But when COVID-19 first hit the United States, Subway tried their hand at semi-altruism. The ubiquitous fast-food spot, the one with at least a big selection of semi-fresh veggies ... started selling groceries. Suddenly, people were able to purchase bulk groceries at comparable prices to supermarkets. It's hard to tell exactly how much an effect this had on stopping the spread of COVID-19, but cutting down on supermarket crowds sure isn't a bad idea right now. Sure, Subway has a profit motivation, but it is the sort of helping hand you simply don't expect from a big corporation.
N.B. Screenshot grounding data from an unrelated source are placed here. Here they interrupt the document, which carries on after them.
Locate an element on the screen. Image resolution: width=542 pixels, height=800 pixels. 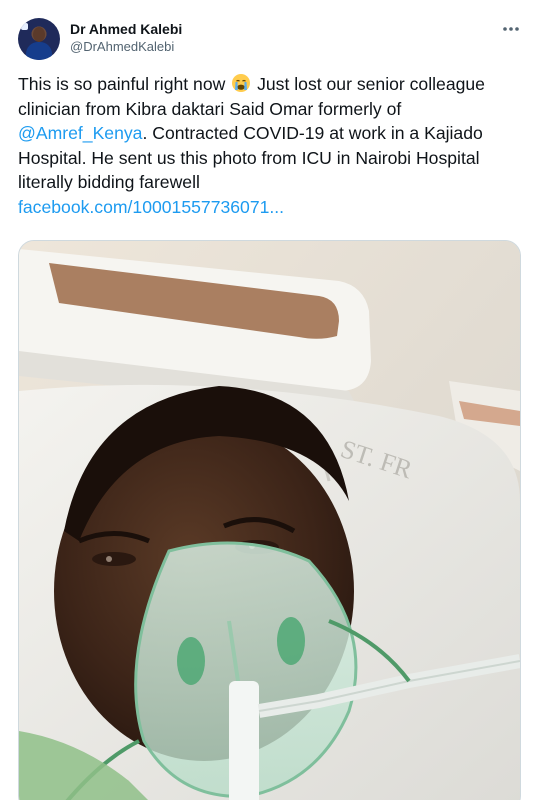
avatar-face is located at coordinates (39, 34).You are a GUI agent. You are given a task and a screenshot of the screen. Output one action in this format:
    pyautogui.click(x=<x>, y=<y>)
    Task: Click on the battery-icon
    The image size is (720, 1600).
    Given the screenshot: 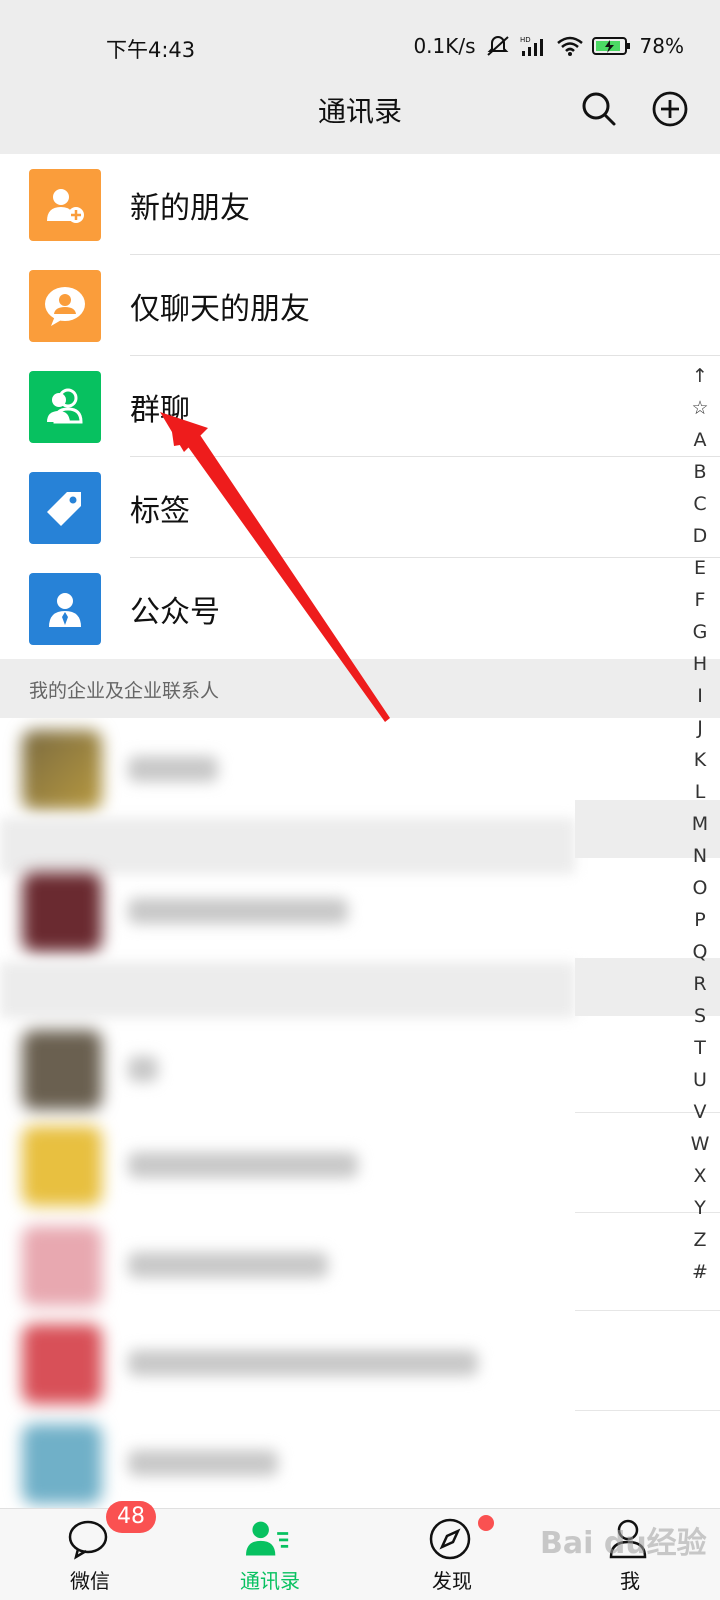 What is the action you would take?
    pyautogui.click(x=610, y=46)
    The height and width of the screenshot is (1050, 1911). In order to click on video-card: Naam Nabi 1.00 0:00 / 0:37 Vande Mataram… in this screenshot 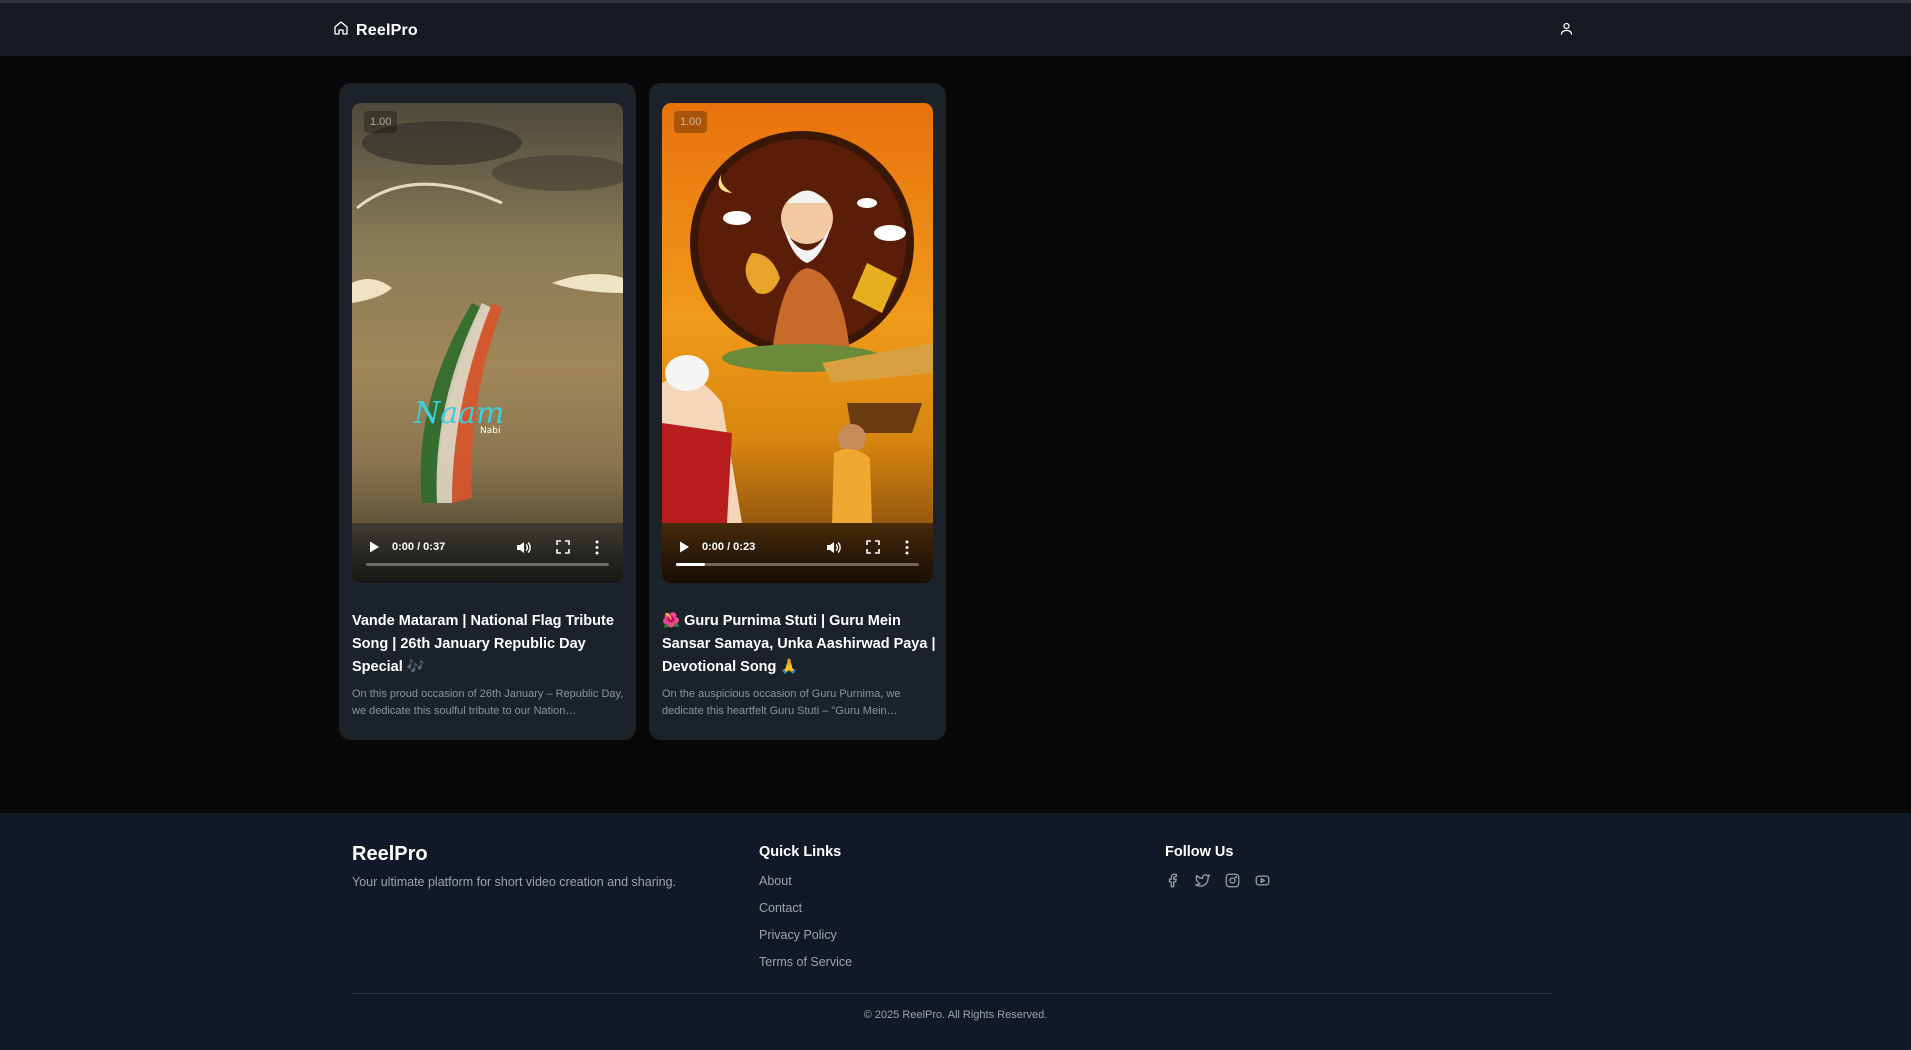, I will do `click(488, 412)`.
The Mafia Supplied Tasty Food To Schools in Philadelphia
With all the murder, corruption, and intimidation, it's obvious that the Mafia isn't, say, the healthiest group of people to have in your town. You know what else isn't super healthy? School lunches supplied by cafeteria companies like Aramark. And according to Mat Johnson, a novelist, and Philadelphia native, the mob was much better at supplying school lunches than a corporatized institution.
In what seems to be a literal pick-your-poison story, Johnson grew up when the old school Mafia was being taken down by the federal government and replaced by far more polite yet strangely still-sinister corporations. The tradeoff, I guess, is less of a chance of sleeping with the fishes but a greater chance of coma from the diabetes. The Mafia-backed catering company, according to Johnson, had good bread, local ingredients, and fresh fruit, whereas Aramark came in with processed bullshit (and such small portions!) As it turns out, the Mafia may be violent and dangerous, but at least they can be somewhat invested in their community, unlike corporations, who are only violent and dangerous.